Balance is truly an ideal in genetic selection, but where does it start and end? Some producers only consider one or two traits, balancing on an inverted scale the expected progeny differences (EPDs) for birth weight against that for weaning weight. Others look at a range of several EPDs, perhaps even including carcass traits.
Typically, the highest value bull is seen as the one that does it all, balanced in the top quartile EPDs across the board. That may not be the most valuable bull for your herd right now.
Think about that herd. Do you know if they are the product of balanced genetics? If so, then you need that balanced bull. In most cases, however, they are not perfectly balanced. They may produce a diverse calf crop from a balanced bull.
To achieve balance in your herd genetics, you must manage the calves to meet their potential, measure performance, keep records and sort the data. Think about the next links in the production chain and look for ways to measure feedlot and carcass values as well.
When you sort out the data and compare to ideal, you'll probably see a few “holes.” Armed with that picture, you can find bulls that complete the balance in your herd, although they do not carry balanced genetics.

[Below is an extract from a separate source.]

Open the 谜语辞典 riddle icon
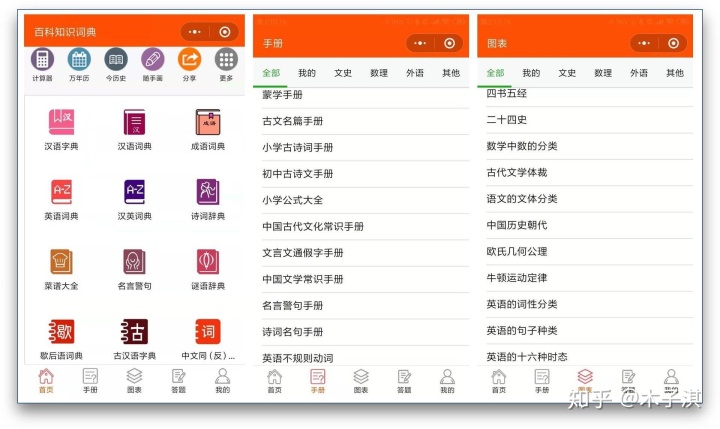pos(207,262)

Some larger operations may have enough cattle and resources to sort and custom breed certain cows to the bulls they need. More producers can do that using artificial insemination (AI). But at the least, you can buy bulls that fill a gap that shows up in most of your cows.
For example, if you find that most of your calves do not gain efficiently or achieve premium quality grades, you can select bulls that stand out for both marbling and feed efficiency. You'll want to maintain reasonably high standards and balance among the other traits as well.
You can achieve balance more quickly through strategic culling and selection on the female side as well. When you get there, it's time to buy those ideal, balanced-trait bulls that produce more than just pounds or higher marbling.
In the big picture, balance takes more than genetics of course. It takes management of those genetics to produce the best beef you profitably can. Analyze potential return on every investment, but don't cut costs beyond the quality tipping point. Look to the past as well as the future, and live in the balance of today.